BLISS test

Analysis of BLISS test runs performed in June 2018.

The commands used can be found in cmd.sh.

Basic questions

How many reads start with the barcode ('AGACTCT', or 'AGACTC')?
How many reads can be mapped to a reference human genome?
How many reads can be mapped to telomeres?

Input data

The input fastq files were downloaded from here to the fastq directory, but are also accessible on the server (bigram:/ngs/Fastq/new_BCHLT/). They correspond to sequencing results from two samples.

This is how sequences were designed:

Adapter trimming

The steps below were done knowing that the overrepresented sequences found by FastQC were reverse complement sequences of the opposite adapters (R1 <> R2). This was due to formation of "dimers", without prior ligation of the barcode between adapters.

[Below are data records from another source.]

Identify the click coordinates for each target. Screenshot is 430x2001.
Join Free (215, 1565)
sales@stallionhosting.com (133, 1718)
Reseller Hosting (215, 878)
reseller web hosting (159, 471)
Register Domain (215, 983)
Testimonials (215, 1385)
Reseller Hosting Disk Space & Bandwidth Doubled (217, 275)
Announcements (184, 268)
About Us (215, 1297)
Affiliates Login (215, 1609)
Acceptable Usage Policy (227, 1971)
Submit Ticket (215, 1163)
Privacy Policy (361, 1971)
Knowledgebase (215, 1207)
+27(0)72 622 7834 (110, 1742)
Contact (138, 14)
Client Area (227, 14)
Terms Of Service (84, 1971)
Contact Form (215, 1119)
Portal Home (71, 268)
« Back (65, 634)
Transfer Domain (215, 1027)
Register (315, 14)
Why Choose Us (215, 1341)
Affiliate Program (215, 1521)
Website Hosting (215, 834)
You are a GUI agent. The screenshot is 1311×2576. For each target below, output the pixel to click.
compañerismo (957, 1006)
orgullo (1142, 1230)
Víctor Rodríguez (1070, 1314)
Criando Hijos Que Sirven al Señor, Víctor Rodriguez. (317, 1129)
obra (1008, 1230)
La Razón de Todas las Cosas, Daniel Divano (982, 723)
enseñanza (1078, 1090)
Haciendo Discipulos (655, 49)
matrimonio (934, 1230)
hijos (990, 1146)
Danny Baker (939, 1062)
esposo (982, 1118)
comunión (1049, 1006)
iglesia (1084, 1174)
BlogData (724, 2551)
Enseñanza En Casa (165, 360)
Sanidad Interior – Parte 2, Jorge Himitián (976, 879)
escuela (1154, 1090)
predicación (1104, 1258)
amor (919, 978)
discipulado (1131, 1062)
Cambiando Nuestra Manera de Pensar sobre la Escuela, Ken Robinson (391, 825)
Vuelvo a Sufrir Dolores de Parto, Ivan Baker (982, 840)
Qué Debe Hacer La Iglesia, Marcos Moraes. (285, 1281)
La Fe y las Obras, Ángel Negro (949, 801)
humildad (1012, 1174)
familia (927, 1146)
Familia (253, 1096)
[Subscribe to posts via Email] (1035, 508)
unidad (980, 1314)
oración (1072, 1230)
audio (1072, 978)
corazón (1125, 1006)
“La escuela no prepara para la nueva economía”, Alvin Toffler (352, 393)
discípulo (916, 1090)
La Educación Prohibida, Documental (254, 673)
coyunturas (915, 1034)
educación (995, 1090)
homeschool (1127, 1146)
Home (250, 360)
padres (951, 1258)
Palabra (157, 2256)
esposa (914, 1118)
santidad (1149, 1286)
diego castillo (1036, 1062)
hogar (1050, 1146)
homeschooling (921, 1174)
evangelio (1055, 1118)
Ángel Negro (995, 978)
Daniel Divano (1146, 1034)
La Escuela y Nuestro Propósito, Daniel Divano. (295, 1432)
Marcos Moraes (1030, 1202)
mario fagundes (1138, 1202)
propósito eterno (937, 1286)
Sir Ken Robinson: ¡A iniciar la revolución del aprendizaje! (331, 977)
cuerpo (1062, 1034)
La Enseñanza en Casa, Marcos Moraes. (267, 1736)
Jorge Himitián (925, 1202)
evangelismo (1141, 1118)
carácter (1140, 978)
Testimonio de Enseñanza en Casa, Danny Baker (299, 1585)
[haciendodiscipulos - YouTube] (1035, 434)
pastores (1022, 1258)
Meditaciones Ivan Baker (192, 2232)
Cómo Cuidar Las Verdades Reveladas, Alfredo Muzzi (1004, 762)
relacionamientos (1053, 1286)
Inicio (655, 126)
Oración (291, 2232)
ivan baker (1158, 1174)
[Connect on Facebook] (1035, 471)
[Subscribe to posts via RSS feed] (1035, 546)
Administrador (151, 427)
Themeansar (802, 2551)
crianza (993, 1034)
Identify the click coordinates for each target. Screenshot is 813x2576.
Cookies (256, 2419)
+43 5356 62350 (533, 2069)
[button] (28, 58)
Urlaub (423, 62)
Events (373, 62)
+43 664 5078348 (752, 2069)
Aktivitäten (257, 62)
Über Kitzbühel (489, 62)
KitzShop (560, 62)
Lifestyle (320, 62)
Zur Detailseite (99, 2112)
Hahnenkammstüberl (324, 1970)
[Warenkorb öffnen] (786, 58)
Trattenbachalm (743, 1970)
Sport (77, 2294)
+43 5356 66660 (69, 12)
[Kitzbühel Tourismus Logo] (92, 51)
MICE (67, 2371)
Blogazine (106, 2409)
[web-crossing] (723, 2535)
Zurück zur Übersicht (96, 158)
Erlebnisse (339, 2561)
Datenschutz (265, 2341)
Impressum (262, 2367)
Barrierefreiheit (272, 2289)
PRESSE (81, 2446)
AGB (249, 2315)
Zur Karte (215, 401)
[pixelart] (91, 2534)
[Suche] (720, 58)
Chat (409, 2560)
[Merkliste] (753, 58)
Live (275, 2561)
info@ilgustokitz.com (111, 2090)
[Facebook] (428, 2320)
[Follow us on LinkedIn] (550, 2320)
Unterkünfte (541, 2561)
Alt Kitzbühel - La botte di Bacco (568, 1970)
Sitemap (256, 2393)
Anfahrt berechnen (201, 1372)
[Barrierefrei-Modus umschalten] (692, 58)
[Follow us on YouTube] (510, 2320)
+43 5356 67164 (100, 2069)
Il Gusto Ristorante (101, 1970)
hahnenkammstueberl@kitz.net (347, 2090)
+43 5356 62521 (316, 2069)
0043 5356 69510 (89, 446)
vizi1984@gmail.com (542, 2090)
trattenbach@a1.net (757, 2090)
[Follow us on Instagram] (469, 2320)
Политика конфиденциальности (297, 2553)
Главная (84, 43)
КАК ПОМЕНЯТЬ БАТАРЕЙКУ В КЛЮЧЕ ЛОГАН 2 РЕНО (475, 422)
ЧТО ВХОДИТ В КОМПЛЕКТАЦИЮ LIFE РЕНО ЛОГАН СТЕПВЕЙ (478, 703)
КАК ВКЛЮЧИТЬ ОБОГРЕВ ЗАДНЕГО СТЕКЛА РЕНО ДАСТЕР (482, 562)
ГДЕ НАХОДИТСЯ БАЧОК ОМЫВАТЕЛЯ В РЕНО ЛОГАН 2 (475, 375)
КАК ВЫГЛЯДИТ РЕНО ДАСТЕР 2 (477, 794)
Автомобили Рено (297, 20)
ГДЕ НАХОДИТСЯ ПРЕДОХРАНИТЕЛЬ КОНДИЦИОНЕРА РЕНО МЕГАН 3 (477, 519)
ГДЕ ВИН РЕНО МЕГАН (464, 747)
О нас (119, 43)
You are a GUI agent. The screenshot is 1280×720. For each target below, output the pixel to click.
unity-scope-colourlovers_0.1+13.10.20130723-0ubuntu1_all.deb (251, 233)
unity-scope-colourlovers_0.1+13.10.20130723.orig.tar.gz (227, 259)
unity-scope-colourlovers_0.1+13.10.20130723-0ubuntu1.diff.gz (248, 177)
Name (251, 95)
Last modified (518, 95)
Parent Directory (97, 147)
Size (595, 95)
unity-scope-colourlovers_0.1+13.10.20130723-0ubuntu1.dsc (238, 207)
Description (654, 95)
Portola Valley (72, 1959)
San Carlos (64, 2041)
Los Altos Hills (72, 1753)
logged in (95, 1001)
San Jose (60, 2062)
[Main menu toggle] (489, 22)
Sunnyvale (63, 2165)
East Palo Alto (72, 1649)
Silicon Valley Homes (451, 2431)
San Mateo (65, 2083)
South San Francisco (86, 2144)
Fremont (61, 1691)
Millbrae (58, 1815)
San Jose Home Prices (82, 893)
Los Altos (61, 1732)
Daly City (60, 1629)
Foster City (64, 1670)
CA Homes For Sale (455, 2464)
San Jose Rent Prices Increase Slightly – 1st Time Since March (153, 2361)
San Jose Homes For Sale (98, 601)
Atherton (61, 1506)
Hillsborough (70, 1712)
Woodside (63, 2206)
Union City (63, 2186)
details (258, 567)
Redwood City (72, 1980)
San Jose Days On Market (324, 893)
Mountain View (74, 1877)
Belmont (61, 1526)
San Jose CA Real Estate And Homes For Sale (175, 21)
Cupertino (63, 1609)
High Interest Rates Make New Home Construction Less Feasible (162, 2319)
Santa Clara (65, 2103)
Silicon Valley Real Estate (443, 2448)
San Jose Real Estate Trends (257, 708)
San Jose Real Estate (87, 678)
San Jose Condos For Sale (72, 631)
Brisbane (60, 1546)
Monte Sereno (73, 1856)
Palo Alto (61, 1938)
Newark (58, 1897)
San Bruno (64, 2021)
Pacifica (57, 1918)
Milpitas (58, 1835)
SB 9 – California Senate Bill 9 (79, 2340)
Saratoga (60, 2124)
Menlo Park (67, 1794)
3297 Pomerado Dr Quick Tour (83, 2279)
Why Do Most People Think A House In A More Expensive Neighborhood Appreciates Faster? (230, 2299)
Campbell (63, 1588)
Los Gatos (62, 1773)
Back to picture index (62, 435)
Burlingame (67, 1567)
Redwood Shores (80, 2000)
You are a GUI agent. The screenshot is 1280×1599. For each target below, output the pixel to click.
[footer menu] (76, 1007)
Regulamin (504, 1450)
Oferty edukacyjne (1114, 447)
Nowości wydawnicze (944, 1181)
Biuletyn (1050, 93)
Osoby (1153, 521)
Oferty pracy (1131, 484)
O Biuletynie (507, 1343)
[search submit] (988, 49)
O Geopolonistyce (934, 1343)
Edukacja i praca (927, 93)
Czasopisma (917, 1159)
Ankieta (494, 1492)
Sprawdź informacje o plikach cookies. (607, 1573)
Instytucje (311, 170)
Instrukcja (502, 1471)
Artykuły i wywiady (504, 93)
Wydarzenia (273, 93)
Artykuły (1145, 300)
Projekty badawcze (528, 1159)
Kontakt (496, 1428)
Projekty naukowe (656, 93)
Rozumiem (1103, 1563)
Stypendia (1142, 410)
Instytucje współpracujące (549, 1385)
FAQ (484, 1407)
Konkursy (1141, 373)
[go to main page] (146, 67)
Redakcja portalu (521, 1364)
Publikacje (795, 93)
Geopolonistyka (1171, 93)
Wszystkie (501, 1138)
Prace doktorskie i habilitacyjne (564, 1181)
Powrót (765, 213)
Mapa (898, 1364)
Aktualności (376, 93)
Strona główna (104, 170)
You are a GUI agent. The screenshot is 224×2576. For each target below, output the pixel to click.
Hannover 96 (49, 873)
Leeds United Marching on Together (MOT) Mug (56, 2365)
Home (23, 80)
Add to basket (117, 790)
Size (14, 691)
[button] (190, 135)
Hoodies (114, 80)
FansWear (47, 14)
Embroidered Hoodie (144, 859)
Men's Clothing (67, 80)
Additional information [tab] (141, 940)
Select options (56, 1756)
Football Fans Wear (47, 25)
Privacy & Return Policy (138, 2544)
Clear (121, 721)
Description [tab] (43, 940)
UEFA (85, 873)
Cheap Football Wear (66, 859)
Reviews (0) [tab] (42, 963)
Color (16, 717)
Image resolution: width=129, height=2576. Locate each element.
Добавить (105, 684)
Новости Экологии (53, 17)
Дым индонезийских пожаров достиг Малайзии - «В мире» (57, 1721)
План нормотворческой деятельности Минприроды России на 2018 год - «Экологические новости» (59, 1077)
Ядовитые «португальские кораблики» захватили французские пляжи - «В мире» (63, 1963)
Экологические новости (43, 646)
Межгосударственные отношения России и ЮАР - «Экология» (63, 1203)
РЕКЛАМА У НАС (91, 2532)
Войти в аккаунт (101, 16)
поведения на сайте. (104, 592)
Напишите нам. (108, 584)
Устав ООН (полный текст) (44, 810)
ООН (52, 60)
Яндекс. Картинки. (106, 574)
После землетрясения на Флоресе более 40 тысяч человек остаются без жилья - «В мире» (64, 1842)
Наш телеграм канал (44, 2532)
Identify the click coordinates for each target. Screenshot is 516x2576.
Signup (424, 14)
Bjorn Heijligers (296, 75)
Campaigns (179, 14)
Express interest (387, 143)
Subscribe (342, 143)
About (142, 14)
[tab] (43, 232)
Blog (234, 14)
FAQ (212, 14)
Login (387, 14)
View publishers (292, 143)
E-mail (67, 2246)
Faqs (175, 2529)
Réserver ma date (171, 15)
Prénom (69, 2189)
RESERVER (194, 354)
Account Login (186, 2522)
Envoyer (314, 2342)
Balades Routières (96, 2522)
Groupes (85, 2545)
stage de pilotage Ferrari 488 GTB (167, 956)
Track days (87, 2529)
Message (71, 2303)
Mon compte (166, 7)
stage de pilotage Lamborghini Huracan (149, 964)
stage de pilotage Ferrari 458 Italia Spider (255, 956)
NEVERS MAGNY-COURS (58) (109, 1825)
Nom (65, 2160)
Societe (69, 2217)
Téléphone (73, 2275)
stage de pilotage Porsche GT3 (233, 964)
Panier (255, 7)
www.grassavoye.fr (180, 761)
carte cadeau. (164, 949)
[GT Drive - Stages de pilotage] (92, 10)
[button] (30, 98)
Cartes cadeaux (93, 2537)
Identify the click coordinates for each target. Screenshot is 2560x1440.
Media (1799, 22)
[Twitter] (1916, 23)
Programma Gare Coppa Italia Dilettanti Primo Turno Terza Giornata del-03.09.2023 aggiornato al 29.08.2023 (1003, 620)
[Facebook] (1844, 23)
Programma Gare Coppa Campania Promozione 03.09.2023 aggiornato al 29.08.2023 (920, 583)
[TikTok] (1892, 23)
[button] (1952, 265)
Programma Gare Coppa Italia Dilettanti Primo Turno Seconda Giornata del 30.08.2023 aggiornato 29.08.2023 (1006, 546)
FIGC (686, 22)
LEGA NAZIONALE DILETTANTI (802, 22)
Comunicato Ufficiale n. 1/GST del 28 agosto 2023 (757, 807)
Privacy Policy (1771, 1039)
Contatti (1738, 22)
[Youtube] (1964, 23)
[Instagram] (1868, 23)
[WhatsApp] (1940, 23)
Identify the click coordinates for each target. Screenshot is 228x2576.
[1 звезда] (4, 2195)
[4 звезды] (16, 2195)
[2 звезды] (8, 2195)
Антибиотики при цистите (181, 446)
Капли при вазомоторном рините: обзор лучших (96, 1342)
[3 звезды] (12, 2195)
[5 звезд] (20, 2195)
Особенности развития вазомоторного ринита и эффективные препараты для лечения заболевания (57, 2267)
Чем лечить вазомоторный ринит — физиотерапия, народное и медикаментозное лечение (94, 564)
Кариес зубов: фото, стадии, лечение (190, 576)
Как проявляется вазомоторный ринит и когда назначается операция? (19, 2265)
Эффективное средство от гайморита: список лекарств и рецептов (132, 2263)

All commands used are in cmd_3.sh.

In the beginning there are:
- 5,253,177 C1_S1 paired reads
- 3,793,031 NB_S2 paired reads
Reads with the native adapters in R1 at the 5' end were discarded with cutadapt: cutadapt -g AATGATACGGCGACCACCGAGATCTACACGTTCAGAGTTCTACAGTCCGACGATC --discard-trimmed --minimum-length 6 -o trim_adapters/B_SC-BLESS_C1_S1_L001_R1_BCHLT_cutadapt_native_adapters.fastq.gz -p trim_adapters/B_SC-BLESS_C1_S1_L001_R2_BCHLT_cutadapt_native_adapters.fastq.gz fastq/B_SC-BLESS_C1_S1_L001_R1_BCHLT.fastq.gz fastq/B_SC-BLESS_C1_S1_L001_R2_BCHLT.fastq.gz > analysis/cutadapt_native_adapters.out
- 7,074 (0.1%) R1 reads discarded in C1_S1
- 4,686 (0.1%) R1 reads discarded in NB_S2
- So, in general, R1 reads were free from R1 adapters.
We also want to trim the R2 reverse complement (R2_RC) adapter from R1 reads at the 3' end: cutadapt -a TGGAATTCTCGGGTGCCAAGGAACTCCAGTCACGCCAATATCTCGTATGCCGTCTTCTGCTTG --minimum-length 6 -o trim_adapters/B_SC-BLESS_C1_S1_L001_R1_BCHLT_cutadapt_native_adapters_2.fastq.gz -p trim_adapters/B_SC-BLESS_C1_S1_L001_R2_BCHLT_cutadapt_native_adapters_2.fastq.gz trim_adapters/B_SC-BLESS_C1_S1_L001_R1_BCHLT_cutadapt_native_adapters.fastq.gz trim_adapters/B_SC-BLESS_C1_S1_L001_R2_BCHLT_cutadapt_native_adapters.fastq.gz > analysis/cutadapt_native_adapters_2.out
- 5,032,988 (95.9%) R1 reads with R2_RC adapter in C1_S1
- 3,229,386 (85.2%) R1 reads with R2_RC adapter in NB_S2
- In general, around 90% of R1 reads contain R2_RC adapter.
The above steps were repeated for R2 reads.
The resulting reads of minimum 6 nt are at trim_adapters/*cutadapt_native_adapters_4.fastq.gz:
- 4,017,871 reads in C1_S1
- 3,040,363 reads in NB_S2

Barcode presence

This paragraph corresponds to commands from cmd_4.sh.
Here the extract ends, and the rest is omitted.